AWS Control Tower has the following features:

  • Landing zone – A landing zone is a well-architected, multi-account environment that is based on security and compliance best practices A landing zone can scale to fit the needs of an enterprise of any size.
  • Guardrails – A guardrail is a high-level rule that provides ongoing governance for your entire AWS environment. Three categories of guidance apply to the two kinds (preventive and detective) Guardrails: Mandatory, Strongly recommended, or Elective.
  • Account Factory – An Account Factory is a configurable account template that helps to standardize the provisioning of new accounts with pre-approved account configurations.
  • Dashboard – The dashboard offers continuous oversight of your landing zone to your team of central cloud administrators.

Although a Control Tower can be the best answer for organizations that struggle to manage multiple cloud accounts, it is vital to understand the service’s limitations and let’s look at some best practices for multi-account management in AWS.

LIMITATIONS OF AWS CONTROL TOWER

Although the premise of AWS Control Tower is convincing, the service has notable constraints.
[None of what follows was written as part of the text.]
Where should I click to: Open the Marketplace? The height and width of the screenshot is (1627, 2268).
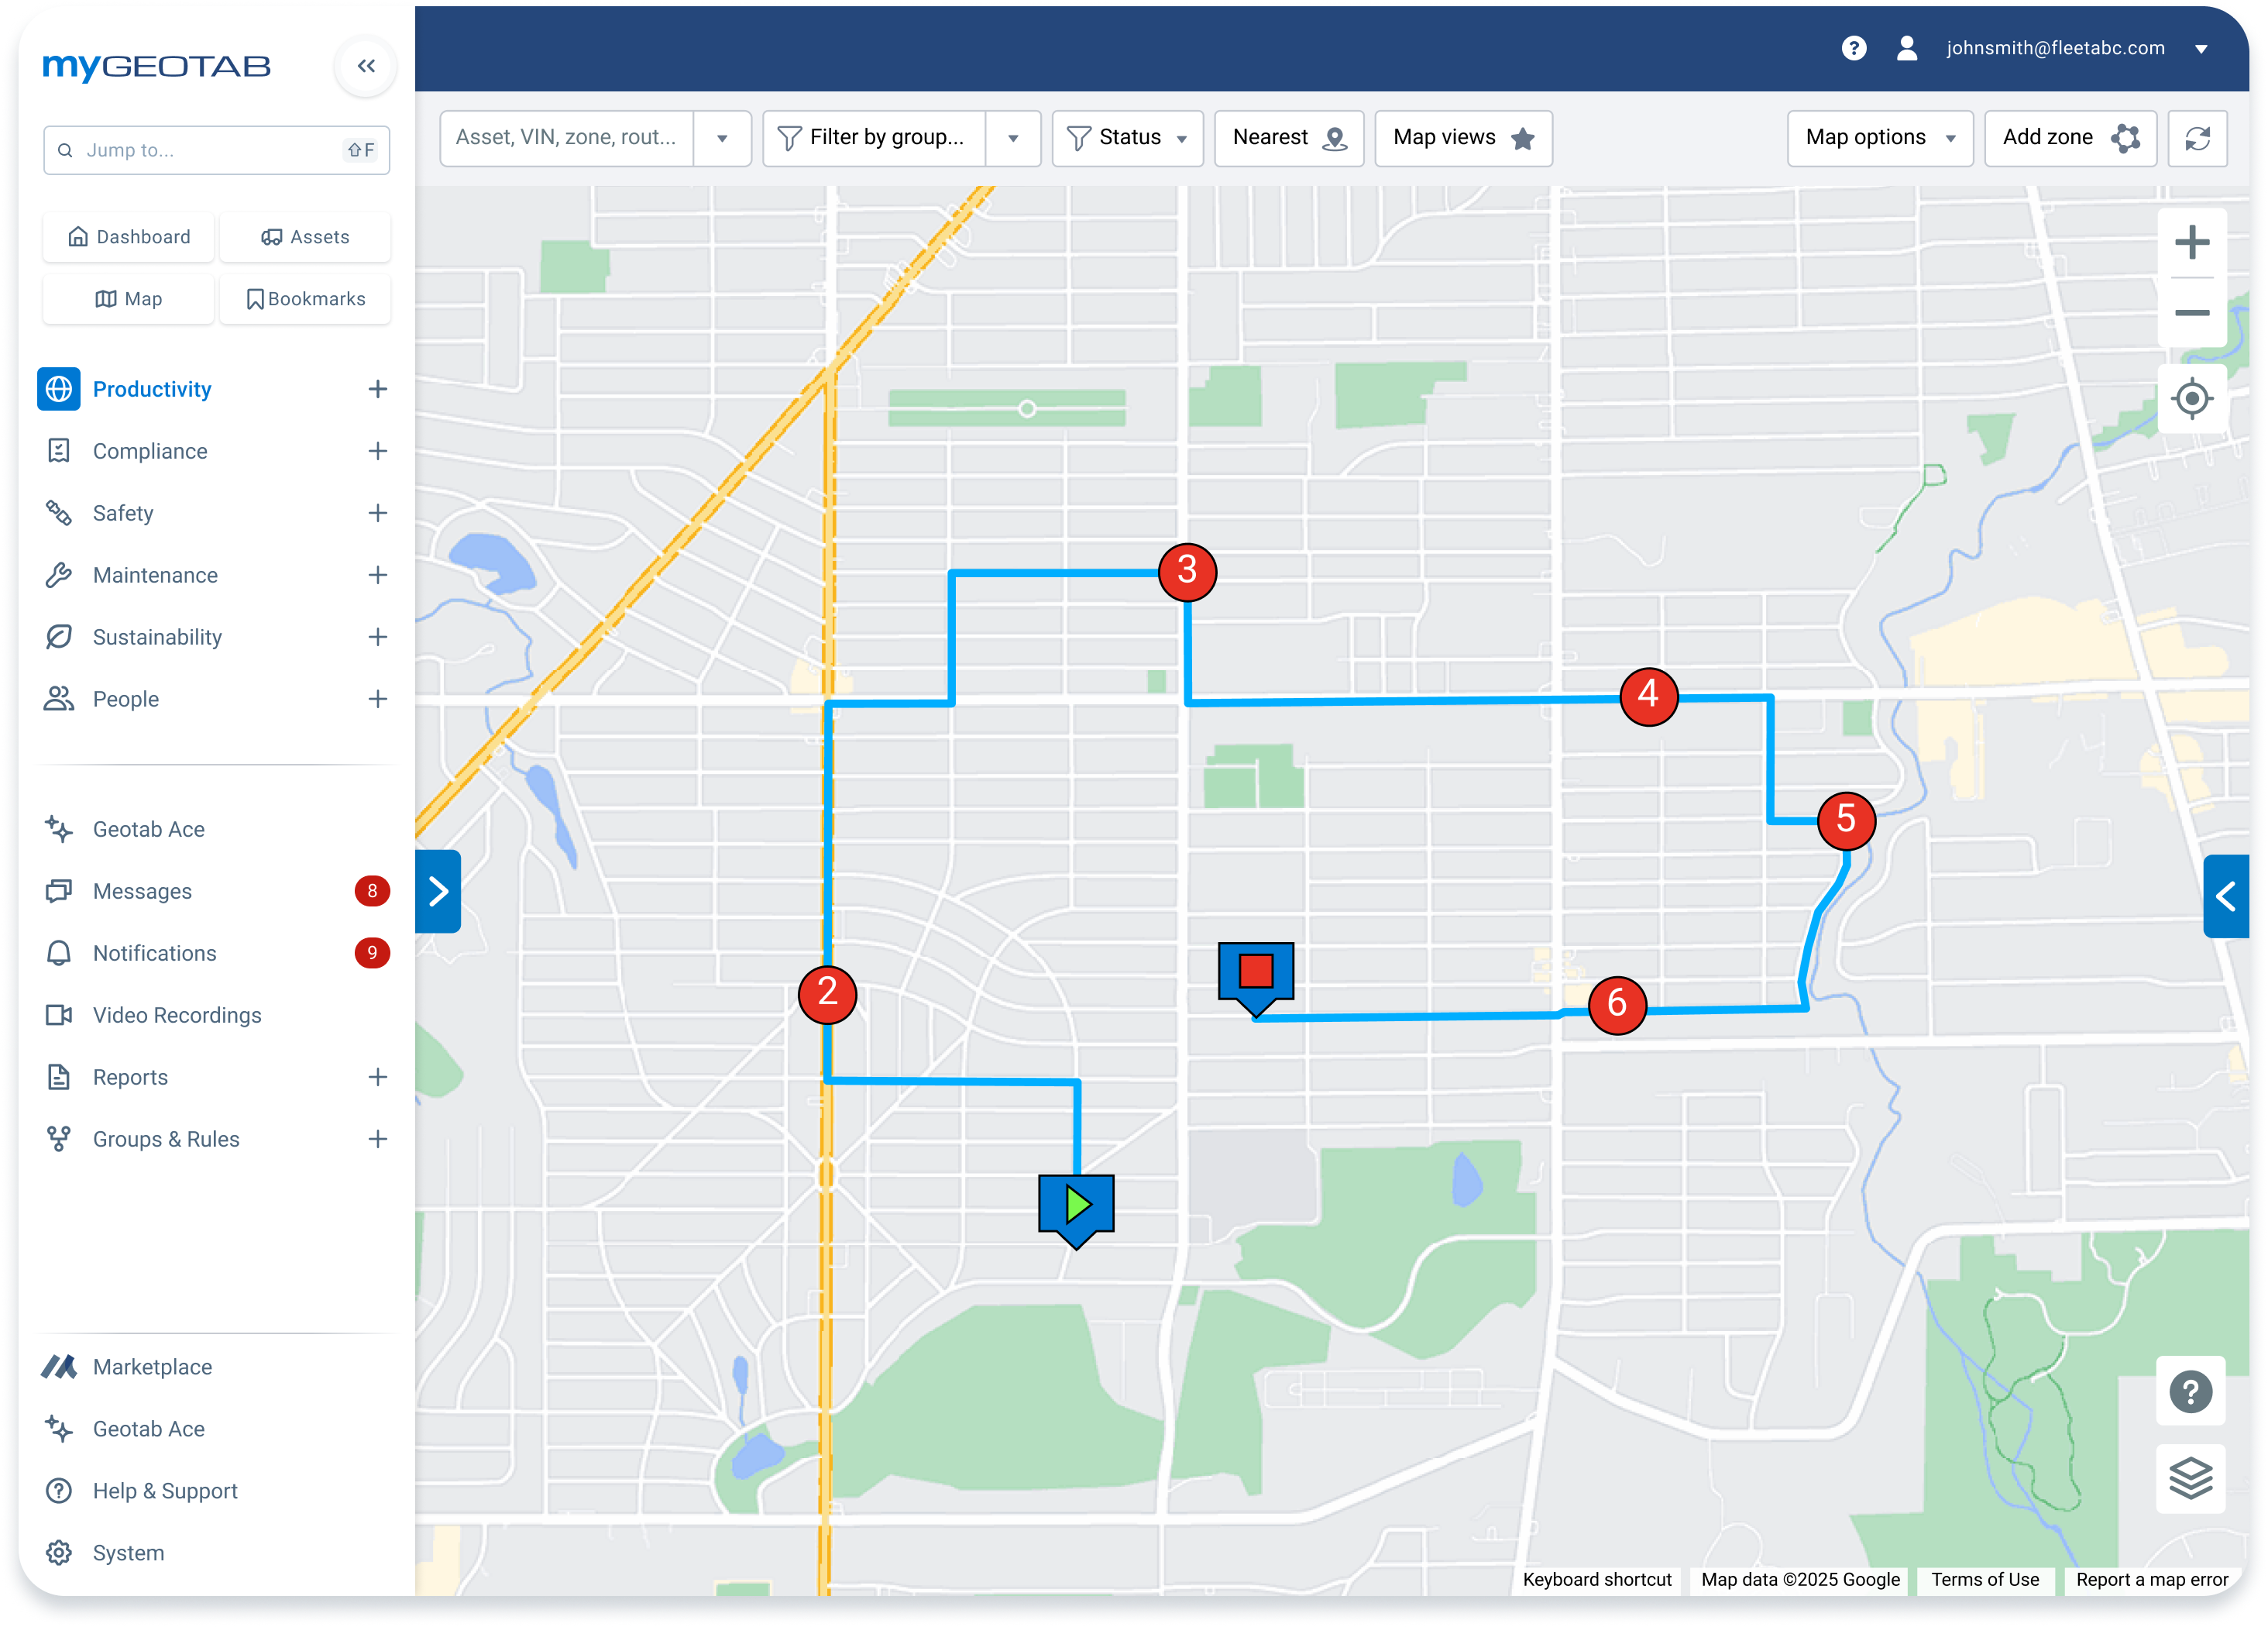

The primary concern is the overall requirement for new accounts. AWS Control Tower does not support existing accounts or sub-accounts presently, so companies that already use AWS will have to create/ re-create accounts from scratch to handle them through the Control Tower.

Each AWS service enforces its own usage limits — or quotas, as AWS calls them. There are also functional quotas in memory, timeouts, space allocated to environment variables, space for policies, burst concurrency, invocation frequency, payload size and more.
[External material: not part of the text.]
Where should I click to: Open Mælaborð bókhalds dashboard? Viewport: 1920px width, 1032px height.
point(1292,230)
Some Amazon cloud services, or settings may not be fully compatible with AWS Control Tower, like AWS Organizations. Admins can establish permission guardrails in AWS Organizations, (Organizational Unit) OU’s created outside of any the service will not be supported by Control Tower. Thus, pre-existing OUs are not supported in AWS Control Tower.
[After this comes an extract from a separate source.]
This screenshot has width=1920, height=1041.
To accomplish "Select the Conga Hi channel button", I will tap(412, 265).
One of the best approaches to implementing the AWS Control Tower is to start small with new account deployments and build your service use over time. It is not necessarily applicable for existing, large multi-account deployments.

MULTI-ACCOUNT BEST PRACTICES

Despite such management challenges, there are still significant best practices that can help to facilitate multi-account environments in Amazon’s cloud.

Selecting regions carefully

When consolidating multiple accounts through a tool such as AWS Control Tower, the selection of a “home” region is particularly important since the accounts generated through the tool will be created within the selected region. Since not every cloud service from amazon is available in all regions, it is better to create accounts in the regions where all services and resources required to deploy a workload is available. Creating accounts in multiple regions is also useful so that resources and workloads can be deployed closer to users.

Refine resources

Organizations that use and manage multiple account users and managers find it frustrating that resources and services available in one account might not be available in other accounts. It is the responsibility of the account admin to allow access to all the resources required to support the services and workloads under an account once its created. This reduces costs and limits attack vectors. It is vital to communicate those parameters to users of each account.

Some businesses choose to standardize a minimum suite of services to institute a common foundation of resources for all accounts, but the onus is on the account owners to outline what is or is not available.